Did you know that Croissant is banned by some Islamists ?
Croissants have long been a staple of French bakeries and pâtisseries. In the late 1970s, the development of factory-made, frozen, pre-formed but unbaked dough made them into a fast food which can be freshly baked by unskilled labor. The croissanterie was explicitly a French response to American-style fast food, and today 30–40% of the croissants sold in French bakeries and patisseries are frozen. Today, the croissant remains popular in a continental breakfast.
Fanciful stories of how the Kipferl — and so, ultimately, the croissant — was created are widespread and persistent culinary legends, going back to the 19th century. However, there are no contemporary sources for any of these stories, nor does an aristocratic writer, writing in 1799, mention the Kipferl in a long and extensive list of breakfast foods.

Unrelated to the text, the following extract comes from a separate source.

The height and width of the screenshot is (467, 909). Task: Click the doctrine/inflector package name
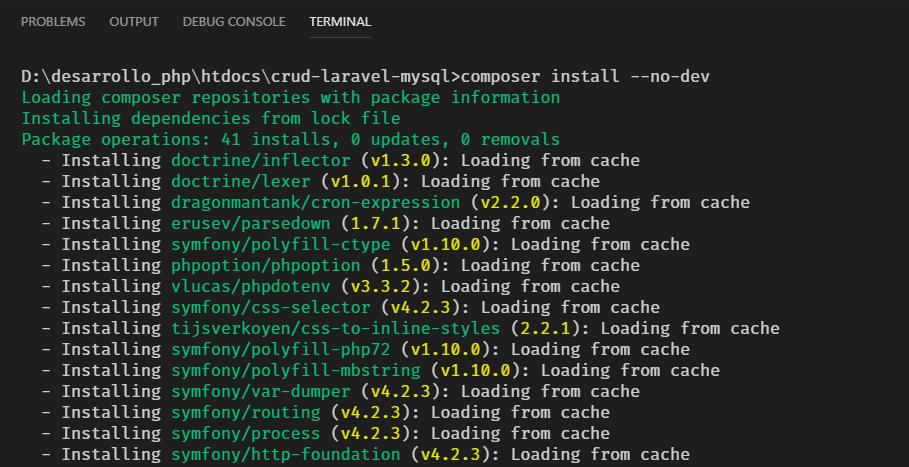click(260, 160)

The legends include tales that it was invented in Europe to celebrate the defeat of the Umayyad forces at the Battle of Tours by the Franks in 732, with the shape representing the Islamic crescent; that it was invented in Buda, or, according to other sources in Vienna in 1683 to celebrate the defeat of the Ottomans by Christian forces in the siege of the city, as a reference to the crescents on the Ottoman flags, when bakers staying up all night heard the tunneling operation and gave the alarm. This has led to croissants being banned by some Islamic fundamentalists.